◆ WORK INSTRUCTIONS:
Please repeat exactly the lines below from the one containing "is (357, 801)." down to the one containing "Instruction: Select the 是", both included, and nothing else.

◆ DATA RECORDS:

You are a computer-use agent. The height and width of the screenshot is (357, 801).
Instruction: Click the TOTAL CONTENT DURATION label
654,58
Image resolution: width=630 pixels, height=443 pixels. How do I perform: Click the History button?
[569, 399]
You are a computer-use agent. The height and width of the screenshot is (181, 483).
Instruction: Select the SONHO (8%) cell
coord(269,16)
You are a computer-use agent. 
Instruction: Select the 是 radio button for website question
---
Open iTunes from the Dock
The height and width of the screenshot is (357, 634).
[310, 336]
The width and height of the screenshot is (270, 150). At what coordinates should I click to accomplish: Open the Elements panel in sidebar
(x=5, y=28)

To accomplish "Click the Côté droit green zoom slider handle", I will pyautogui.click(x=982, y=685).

◆ EXERCISE RESPONSE:
You are a computer-use agent. The height and width of the screenshot is (357, 801).
Instruction: Click the TOTAL CONTENT DURATION label
654,58
Image resolution: width=630 pixels, height=443 pixels. How do I perform: Click the History button?
[569, 399]
You are a computer-use agent. The height and width of the screenshot is (181, 483).
Instruction: Select the SONHO (8%) cell
coord(269,16)
You are a computer-use agent. 
Instruction: Select the 是 radio button for website question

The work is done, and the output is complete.